Indeed, Russia’s leadership sees information technologies as the determining basis for the country’s future and the technological race as a crucial element in the ongoing great power competition. Putin was clear in his Address to the Federal Assembly 2018: 'The speed of technological progress is accelerating sharply. […] Those who manage to ride this technological wave will surge far ahead. Those who fail to do this will be submerged and drown in this wave. Technological lag and dependence translate into reduced security and economic opportunities of the country and, ultimately, the loss of its sovereignty.' In his last Address, he stressed the need for technological sovereignty: 'We must create our own technologies and standards in areas that define our future, such as, first of all, artificial intelligence, genetics, new materials, energy sources and digital technology.'    

This understanding was key in the decision to pass internet and tech legislation with a bigger role for the national state and a reduced presence for foreign IT companies in the country.
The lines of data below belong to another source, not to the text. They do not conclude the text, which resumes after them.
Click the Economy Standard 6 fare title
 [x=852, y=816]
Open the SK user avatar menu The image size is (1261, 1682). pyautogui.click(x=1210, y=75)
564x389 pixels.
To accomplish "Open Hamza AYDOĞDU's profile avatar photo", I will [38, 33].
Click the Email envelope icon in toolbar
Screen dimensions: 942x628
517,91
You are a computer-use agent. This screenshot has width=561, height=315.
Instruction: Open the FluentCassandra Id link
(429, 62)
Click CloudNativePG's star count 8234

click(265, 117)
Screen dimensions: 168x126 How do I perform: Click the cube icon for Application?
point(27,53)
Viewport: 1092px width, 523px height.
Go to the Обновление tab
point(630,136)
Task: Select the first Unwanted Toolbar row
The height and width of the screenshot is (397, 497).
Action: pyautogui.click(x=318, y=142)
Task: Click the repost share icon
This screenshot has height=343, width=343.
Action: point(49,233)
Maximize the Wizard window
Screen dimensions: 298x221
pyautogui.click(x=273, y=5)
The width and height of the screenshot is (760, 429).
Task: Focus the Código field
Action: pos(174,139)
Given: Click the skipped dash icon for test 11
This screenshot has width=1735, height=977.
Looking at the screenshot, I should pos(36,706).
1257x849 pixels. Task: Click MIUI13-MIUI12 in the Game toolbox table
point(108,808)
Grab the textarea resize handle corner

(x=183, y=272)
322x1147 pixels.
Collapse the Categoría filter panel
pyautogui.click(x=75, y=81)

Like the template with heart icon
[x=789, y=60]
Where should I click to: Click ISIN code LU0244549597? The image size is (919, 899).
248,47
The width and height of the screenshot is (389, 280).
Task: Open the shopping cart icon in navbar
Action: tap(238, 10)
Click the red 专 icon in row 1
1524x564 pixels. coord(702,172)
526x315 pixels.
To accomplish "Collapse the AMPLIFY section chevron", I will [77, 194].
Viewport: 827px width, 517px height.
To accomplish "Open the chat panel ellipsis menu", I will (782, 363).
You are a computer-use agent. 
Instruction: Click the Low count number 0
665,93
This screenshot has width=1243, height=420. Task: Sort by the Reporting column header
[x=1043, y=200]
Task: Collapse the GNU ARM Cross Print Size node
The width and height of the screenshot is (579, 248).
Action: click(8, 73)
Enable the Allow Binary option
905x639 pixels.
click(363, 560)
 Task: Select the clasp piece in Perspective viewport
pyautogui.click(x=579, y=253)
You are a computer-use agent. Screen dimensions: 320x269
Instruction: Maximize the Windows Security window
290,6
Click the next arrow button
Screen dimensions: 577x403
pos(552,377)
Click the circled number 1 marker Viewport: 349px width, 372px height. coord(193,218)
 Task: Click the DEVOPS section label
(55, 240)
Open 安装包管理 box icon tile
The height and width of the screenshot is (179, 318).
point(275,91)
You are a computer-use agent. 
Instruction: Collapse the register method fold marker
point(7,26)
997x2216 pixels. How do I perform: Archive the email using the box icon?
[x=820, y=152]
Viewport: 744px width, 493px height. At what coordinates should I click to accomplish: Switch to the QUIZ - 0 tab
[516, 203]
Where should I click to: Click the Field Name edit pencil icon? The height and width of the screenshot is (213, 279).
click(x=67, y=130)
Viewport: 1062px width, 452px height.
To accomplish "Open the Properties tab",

Over the past few years, Moscow has introduced a robust legal framework and a plethora of regulations meant to assert Russia’s future digital sovereignty. For, with such strategic goals defining the future of the country, there is no space for foreign companies.

Likewise, there are regulations and plans aiming to pose obstacles to foreign companies and in parallel maintain home-grown alternatives. These include a law legislating import substitution for IT products used by government agencies, state-owned corporations and critical infrastructure, a government plan to use only Russian-made systems and software in building the country’s fifth-generation cellular network, 5G, and development of artificial intelligence (AI) relying on domestic solutions and defending  its 'technological sovereignty'.

For now, it is still not clear how successful Russia will be in achieving these ambitious goals. It will take time to gain more digital sovereignty, as Russia’s web is fully integrated into the global internet and the country depends on foreign information and communications technologies which can't be quickly replaced.  Also, a long-standing lack of investment in Russia’s tech sector, securitization of the internet and political pressure on private companies present additional serious obstacles to Russia’s leading place in the great power tech competition.

However, given the importance of the internet and technologies for protecting the domestic status quo and the regime’s resilience, Russia’s leadership will keep trying to expand state control over the internet and its citizens as much as possible and create digital sovereignty. At the same time, with the growing role of technologies for international relations in mind, it is very likely that Russia will pursue its goals in this technological race. Even if it is doubtful that Russia can become an innovator and trend-setter in this field, it will try to adapt and find its place in the new digital realm.